• WORK TO COMPLETE: Convert the records from the line that contains "Given: Open the brain assistant floating icon" through the line that contains "[x=22, y=36]" into a JSON list of strings, one string per line, leaving out blank lines.

• SUPPLIED ENTRIES:
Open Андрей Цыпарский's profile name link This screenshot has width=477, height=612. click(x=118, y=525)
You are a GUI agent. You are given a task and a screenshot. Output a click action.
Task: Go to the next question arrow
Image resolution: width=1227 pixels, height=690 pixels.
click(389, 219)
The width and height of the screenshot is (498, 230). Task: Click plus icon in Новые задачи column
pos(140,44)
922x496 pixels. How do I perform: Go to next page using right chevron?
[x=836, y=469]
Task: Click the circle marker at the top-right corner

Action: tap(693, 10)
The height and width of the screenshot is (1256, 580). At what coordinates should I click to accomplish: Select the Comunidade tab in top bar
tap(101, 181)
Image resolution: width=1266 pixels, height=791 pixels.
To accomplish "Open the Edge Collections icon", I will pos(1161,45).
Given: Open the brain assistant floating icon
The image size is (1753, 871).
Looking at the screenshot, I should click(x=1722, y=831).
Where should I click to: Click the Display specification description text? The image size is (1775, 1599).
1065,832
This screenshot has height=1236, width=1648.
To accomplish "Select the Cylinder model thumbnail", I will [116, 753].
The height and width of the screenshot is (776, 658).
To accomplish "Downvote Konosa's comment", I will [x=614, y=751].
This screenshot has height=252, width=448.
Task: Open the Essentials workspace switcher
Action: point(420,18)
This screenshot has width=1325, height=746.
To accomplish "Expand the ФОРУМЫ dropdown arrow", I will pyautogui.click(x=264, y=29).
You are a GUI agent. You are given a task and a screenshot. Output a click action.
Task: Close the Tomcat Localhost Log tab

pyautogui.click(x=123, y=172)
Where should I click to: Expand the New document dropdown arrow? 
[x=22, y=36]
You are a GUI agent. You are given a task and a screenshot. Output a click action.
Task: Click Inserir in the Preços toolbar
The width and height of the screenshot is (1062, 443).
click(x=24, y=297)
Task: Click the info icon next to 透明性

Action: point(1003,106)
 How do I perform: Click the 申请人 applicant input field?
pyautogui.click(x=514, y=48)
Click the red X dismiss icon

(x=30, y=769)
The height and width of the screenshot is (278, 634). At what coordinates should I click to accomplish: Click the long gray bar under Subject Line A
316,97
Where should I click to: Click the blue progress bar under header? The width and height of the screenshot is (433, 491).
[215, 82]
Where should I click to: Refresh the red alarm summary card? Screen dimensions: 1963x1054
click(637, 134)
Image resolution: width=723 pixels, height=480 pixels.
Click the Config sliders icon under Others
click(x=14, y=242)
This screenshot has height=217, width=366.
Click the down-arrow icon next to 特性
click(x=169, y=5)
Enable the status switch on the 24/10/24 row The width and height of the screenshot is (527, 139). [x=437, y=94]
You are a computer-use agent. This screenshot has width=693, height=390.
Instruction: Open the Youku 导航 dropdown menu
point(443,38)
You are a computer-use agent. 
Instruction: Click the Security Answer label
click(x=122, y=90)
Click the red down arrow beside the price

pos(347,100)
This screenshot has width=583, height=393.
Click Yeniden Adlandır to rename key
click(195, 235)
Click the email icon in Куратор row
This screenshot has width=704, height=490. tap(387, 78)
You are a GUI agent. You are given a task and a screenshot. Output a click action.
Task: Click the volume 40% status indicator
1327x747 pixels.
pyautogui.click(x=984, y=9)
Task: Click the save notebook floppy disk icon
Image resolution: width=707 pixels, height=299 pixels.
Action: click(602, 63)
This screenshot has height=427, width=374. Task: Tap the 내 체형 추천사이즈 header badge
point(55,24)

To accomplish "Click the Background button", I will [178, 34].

• SOLUTION TO THIS PROBLEM:
[
  "Given: Open the brain assistant floating icon",
  "The image size is (1753, 871).",
  "Looking at the screenshot, I should click(x=1722, y=831).",
  "Where should I click to: Click the Display specification description text? The image size is (1775, 1599).",
  "1065,832",
  "This screenshot has height=1236, width=1648.",
  "To accomplish \"Select the Cylinder model thumbnail\", I will [116, 753].",
  "The height and width of the screenshot is (776, 658).",
  "To accomplish \"Downvote Konosa's comment\", I will [x=614, y=751].",
  "This screenshot has height=252, width=448.",
  "Task: Open the Essentials workspace switcher",
  "Action: point(420,18)",
  "This screenshot has width=1325, height=746.",
  "To accomplish \"Expand the ФОРУМЫ dropdown arrow\", I will pyautogui.click(x=264, y=29).",
  "You are a GUI agent. You are given a task and a screenshot. Output a click action.",
  "Task: Close the Tomcat Localhost Log tab",
  "pyautogui.click(x=123, y=172)",
  "Where should I click to: Expand the New document dropdown arrow? ",
  "[x=22, y=36]"
]